It was! I was just sitting here and taking all of it in.
I love that writing affords me the ability to sort of speak about these things because they are pretty heavy and I think alot of my songs end up being pretty heavy and sad a lot of times. I'm not all that comfortable with the sadness. I always sort of put a positive spin on my actual life and my relationships and look at what good can come out of something bad. My way of dealing with those uncomfortablly sad issues is through my writing.
''78' is your second solo release.
It is. I released a solo album in 1995.
Did that pre-date your work with PINK MARTINI?
It did. It basically coincided with PINK MARTINI. I recorded it before PINK MARTINI and it came out right around - I can't remember what month that was. 1995 was the first time that I ever sang for PINK MARTINI but PINK MARTINI was in it's infancy then and it was a completely different situation. I was living in New York and I would travel to Portland Oregon and I would fill in until they could find someone in Portland and when that didn't happen, THOMAS LAUDERDALE, who started PINK MARTINI, would call me in New York and beg me to come back for a couple of weeks. I was being a singer songwriter at the time and had that flexibility where I could go out there. That album (the first solo album) was unfortunate because by the time it came out, I didn't like it and I felt like I had changed artistically. I felt like I really couldn't back it up or promote it.
Obviously, PINK MARTINI became the primary interest.
Right, and that was exciting because I had these albums that I was really proud of, with PINK MARTINI and that was a completely different feeling.
And the sound of PINK MARTINI is a million miles away from anything that's on ''78'. There is no similarity at all and I think that's amazing.
It's quite confusing actually!
I didn't realize how confusing it would be. I made this album while I was on my down time from PINK MARTINI tours and it's very much in the style that I naturally inhabited before I was with PINK MARTINI, so it's the most natural thing in the world. PINK MARTINI was a way for me to adopt a different persona and learn all sorts of styles of music from latin rhythms to classical jazz; things that I hadn't had a lot of experience with. It wouldn't have been something that I would've come up with on my own. It was an amazing accident that I ended up in PINK MARTINI and it fits me very well but I never would've known that. I'm from a biracial family. My mother is black and my father is white and part French.
Yeah. So I've never been one thing. It's very natural form me to do many things and my identity has multiple aspects to it. I think that's why PINK MARTINI, being so eclectic, feels so natural to me and doing a singer-songwriter thing feels very nautral to me, but trying to do both of them at the same time is confusing. That's what confusing to me. I've just released the album and I've just done a solo show with a band that I put together for that, and then I did a show for PINK MARTINI the next day and put on my gowns and did this whole Hollywood - glamour style thing, and then I go on tour with my cowboy boots and my guitar, with my band. It's a lot of back and forth. You see how confusing it is?

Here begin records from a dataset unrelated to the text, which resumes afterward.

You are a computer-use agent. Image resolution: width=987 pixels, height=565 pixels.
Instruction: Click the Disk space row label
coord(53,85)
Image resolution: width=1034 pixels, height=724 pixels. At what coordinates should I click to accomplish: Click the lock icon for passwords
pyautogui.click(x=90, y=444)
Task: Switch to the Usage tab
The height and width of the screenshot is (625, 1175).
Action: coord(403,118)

Yes I do. When did songwriting begin for you?
I would say, pretty young. The first song I remember writing was when I was fifteen. I picked up a guitar that was in the corner of my dad's apartment that had three old strings on it, that were out of tune. I got a book and taught myself chords and started writing simple little songs. I continued to play guitar and took lessons in high school and did sort of coffee house songwriting and performing in high school. It began then. In the song '78, which was the year my mom left, the first album I bought was the DONNA SUMMER: LIVE album. It's interesting, because the pictures in that album were so similar to what I do with PINK MARTINI, because she's wearing these really elaborate gowns and costumes and I sort of fantasized about being a singer at that age. That was a real turning point for me, when I discovered music. From there, I just decided that I wanted to be a performer, but the songwriting developed through the high school and college years and the songs definitely got better later. The early songs are pretty bad! There are a lot of young musicians that just blow me away because they are so incredibly insightful.
Like FIONA APPLE when she started.
FIONA APPLE is amazing! She was nineteen years old.

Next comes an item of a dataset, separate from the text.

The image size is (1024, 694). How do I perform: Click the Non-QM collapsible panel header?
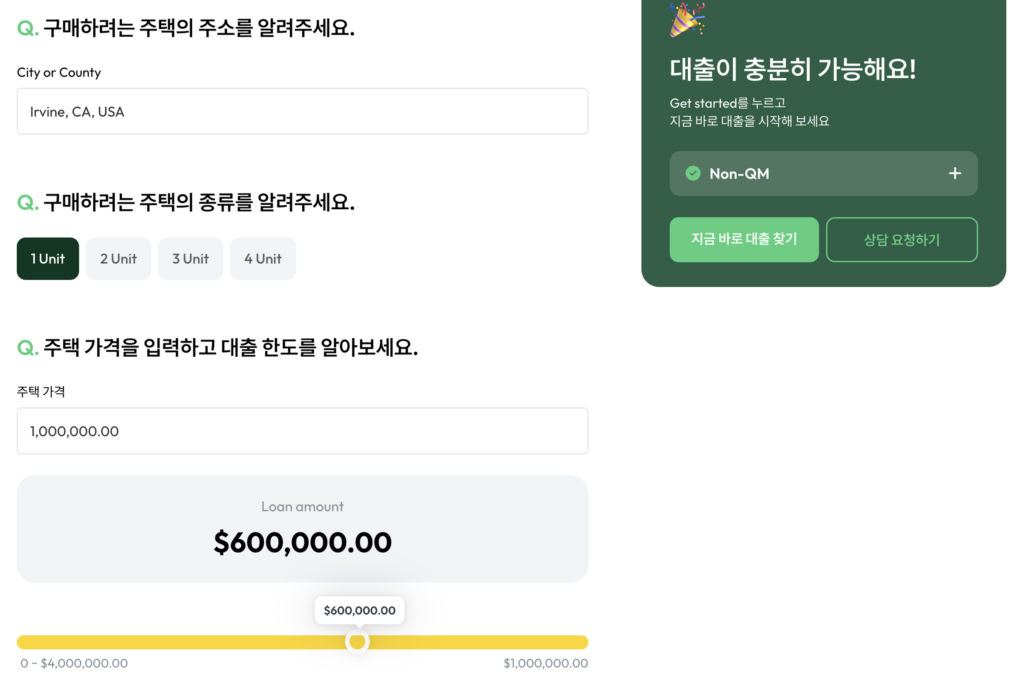(823, 173)
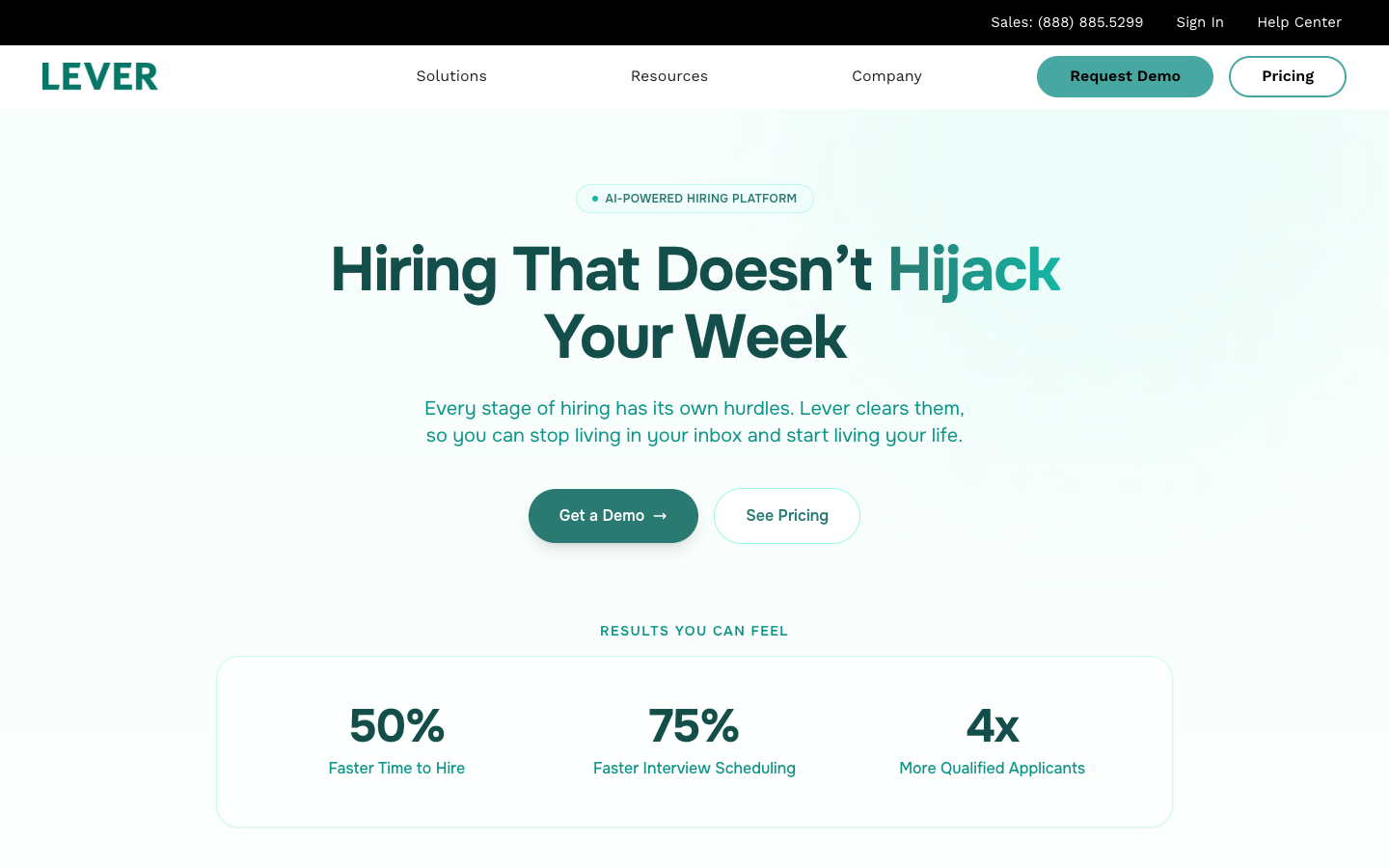Click the Faster Time to Hire label
Screen dimensions: 1389x868
[396, 768]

Explain, if it's explainable, the creative process. How does a song go from something you hear in your head to something that you hear over the speakers.

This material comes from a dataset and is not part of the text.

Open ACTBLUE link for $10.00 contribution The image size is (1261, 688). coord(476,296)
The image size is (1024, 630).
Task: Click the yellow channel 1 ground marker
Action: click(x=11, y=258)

It seems like it takes me a really long time. I don't have an assembly line factory situation in place or a home studio. When I had a home studio, it was quick. I would think of something, record it and then it would be real and then it would become something. Right now, songs sort of stay in my head for years and years. Sometimes I hear a melody. Sometimes, I think about lyrics. Sometimes, I write them at the same time, like the song HEY EUGENE, which is inspired by real life events and it unfolded simultaneously where I just started singing the details of this night that I had in this melody. It was kind of inspired by SUZANNE VEGA and the way she writes, like the song TOM'S DINER. So the song HEY EUGENE wrote itself in five minutes. I wish I could figure out how to write everyday, but I'm not good at that. I'm not good at discipline. I'm more sort of whimsical. I like to wing-it. I'm not big on practice and I'm not routine-oriented, but I sort of thrive on the danger of winging it.
Are there any other songs off of ''78' that stand out for you,personally?
The song WHEN THIS IS OVER was the only song that I co-wrote. I spent a few years writing with CHARLOTTE CAFFEY of the GO-GO's and we wrote a lot of songs. As a matter of fact, recently she just sent me a CD of all of the songs that we had worked on together. It's kind of cool to listen back because we worked together back in 1996 and 1997, and there are some really good songs there, and maybe they'll end up on another album. That was really fun because I had just started a relationship and in a morbid way I was thinking, 'when this is over...'. I was being cynical and thinking how sad it would be when it was over, knowing that it would never last, even at the beginning. I liked that concept and then CHARLOTTE and I finished writing it together and I like the way it came out alot. I like EASTER SUNDAY, which is the last track on the album. I really like that song! It really captures how confusing it is to be without tradition. I wasn't really raised with religion, yet there are these family traditions around holidays that you grow up with, but when they are not really deeply rooted, you don't really know why you're celebrating or what a holiday is about. When you're older, these holidays come and go and it's so isolating and alienating when you're away from your family and you feel like you should be doing something meaningful that day and instead you're just going to rehearse with your band and going home alone. That was my experience when I lived in New York. I always found the Fourth of July and Easter very depressing. I think that song kind of captures that feeling of family fragmentation and alienation.
What do you want a person to come away with after listening the ''78'?
The whole album?
I like the idea that people are moved. My favorite reaction to music for myself is to have my heart sort of split open. For me, listening to certain songs has been my religion. I've never been religious, but listening to music has always been the most religious feeling that I've ever had. There is a song off of SINEAD O'CONNOR's 'UNIVERSAL MOTHER' album called 'IN THIS HEART'. It's an accapella and she sings it with an Irish male choir. Not a choir, really - maybe about five men. It's so beautiful because she starts it alone and then one man joins her in a harmony and another man joins in and it's the most achingly beautiful song. I listen to different music at different times for different reasons. If I'm exercising, maybe I'll listen to DONNA SUMMER's greatest hits and be all energized, but my favoirite feeling is to feel spiritual. I would love for anyone to listen to my music and feel that. I can't presume that they would feel that, but I guess just to feel moved at all, would be great. Some people tell me that when they listen to my album, they dance around the dining room in their underpants. I would like them to do that! I find that satisfying too!
What about the kitchen?
The kitchen too! They can be making pancakes with real maple syrup, on a Saturday or Sunday morning!